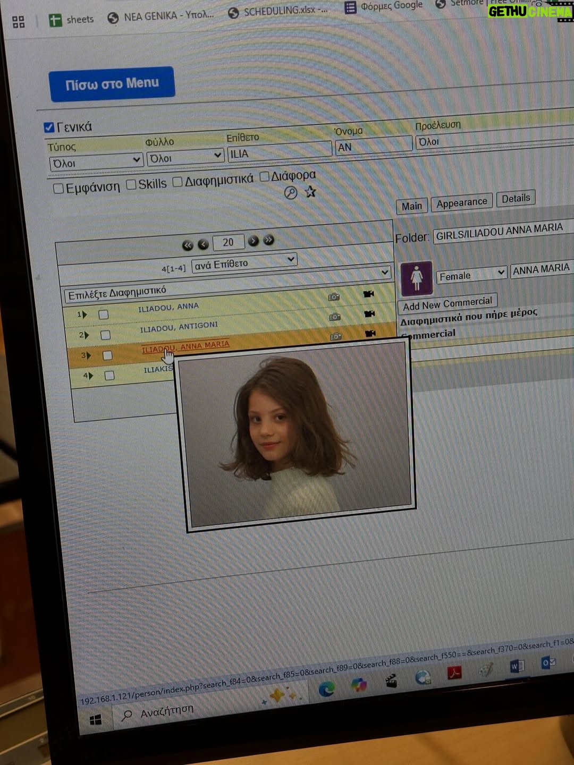The width and height of the screenshot is (574, 765).
Task: Tick the checkbox for row 1 ILIADOU, ANNA
Action: 104,315
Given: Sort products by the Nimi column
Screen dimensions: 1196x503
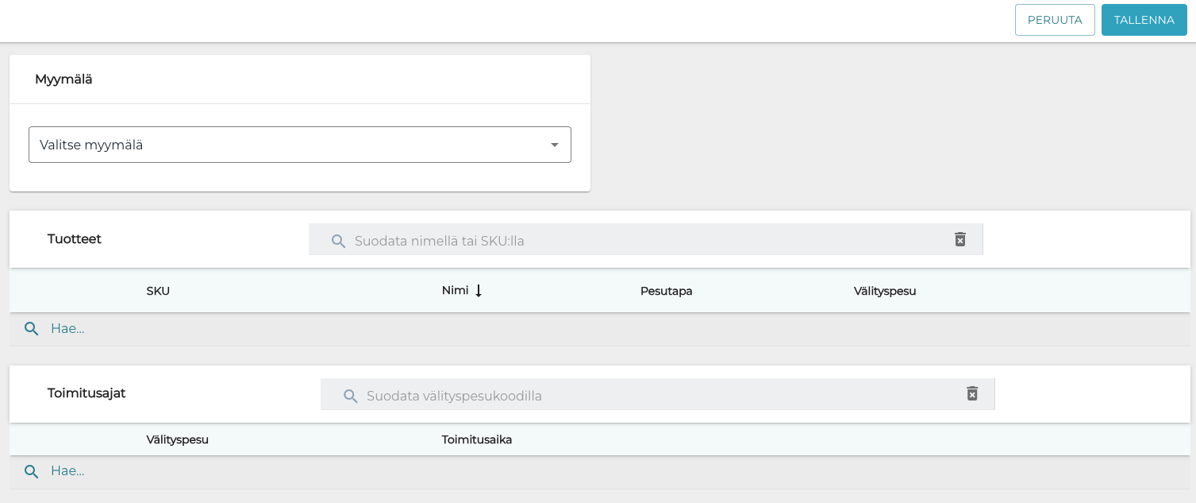Looking at the screenshot, I should 455,291.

# What is needed
Copy out every line of the material above word for word, leaving out the pictures.

# Complete response
The width and height of the screenshot is (574, 765).
Task: Tick the checkbox for row 1 ILIADOU, ANNA
Action: 104,315
Given: Sort products by the Nimi column
Screen dimensions: 1196x503
Looking at the screenshot, I should 455,291.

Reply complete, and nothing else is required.